■ **The task**
Write every record below out exactly; no images.

■ **Given records**
· · · · · · ·

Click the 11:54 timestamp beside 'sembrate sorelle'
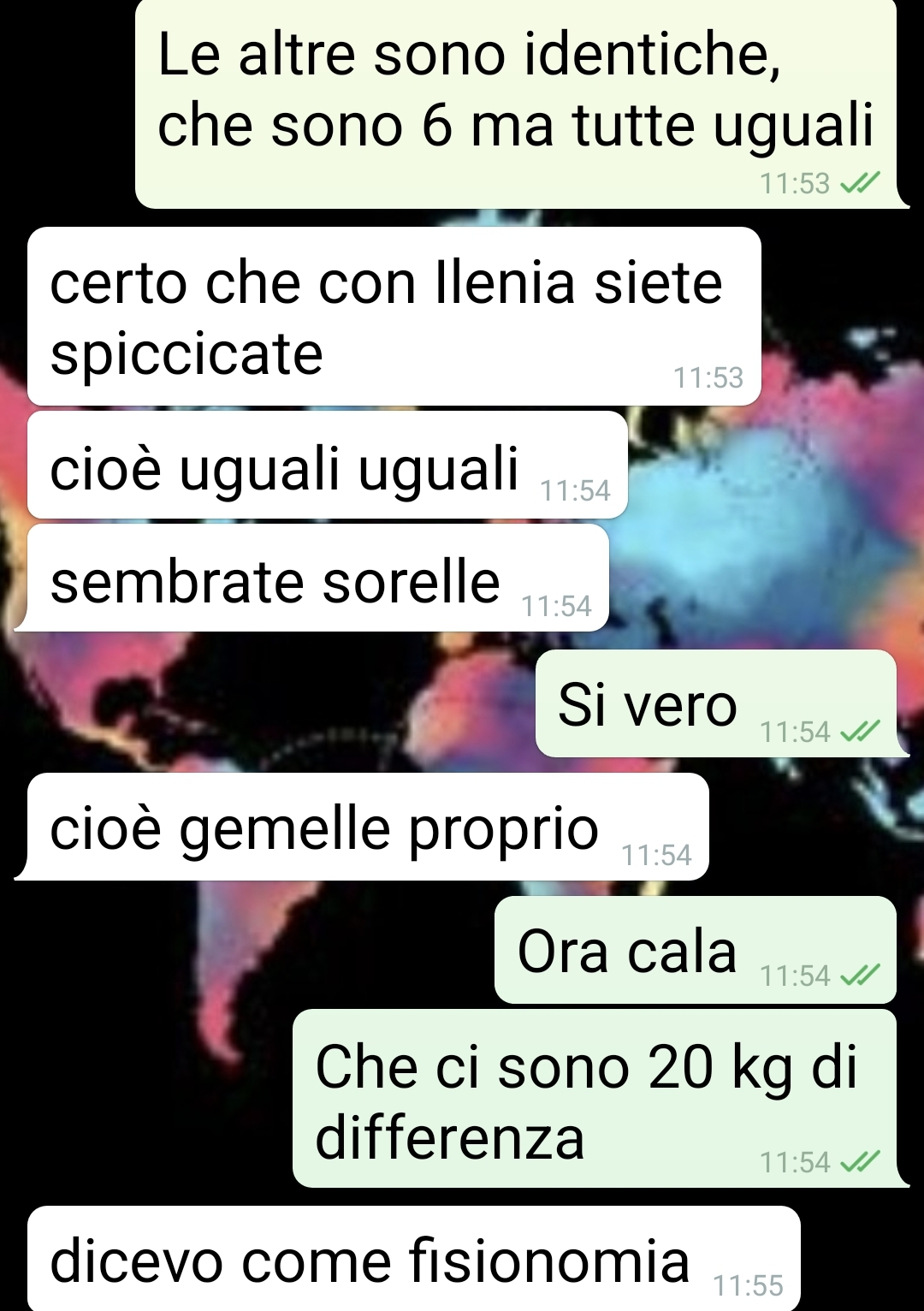924x1311 pixels. coord(556,606)
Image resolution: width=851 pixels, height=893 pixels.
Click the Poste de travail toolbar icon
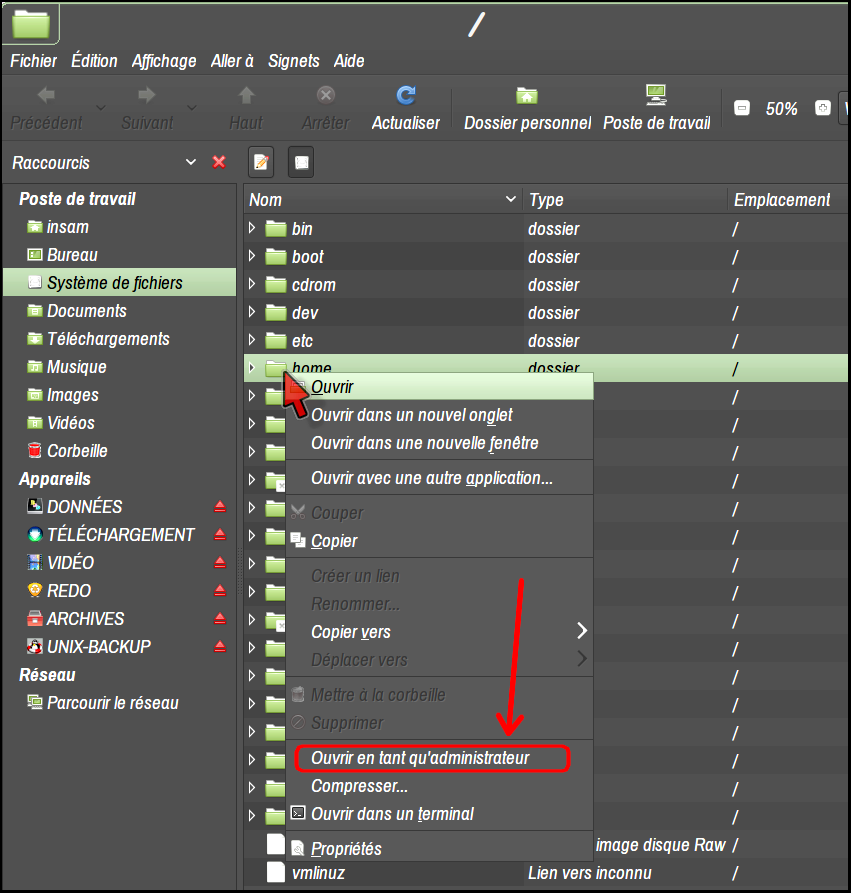(656, 97)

· · · · · · ·

■ **Output**
Click the 11:54 timestamp beside 'sembrate sorelle'
924x1311 pixels. coord(556,606)
Image resolution: width=851 pixels, height=893 pixels.
Click the Poste de travail toolbar icon
(656, 97)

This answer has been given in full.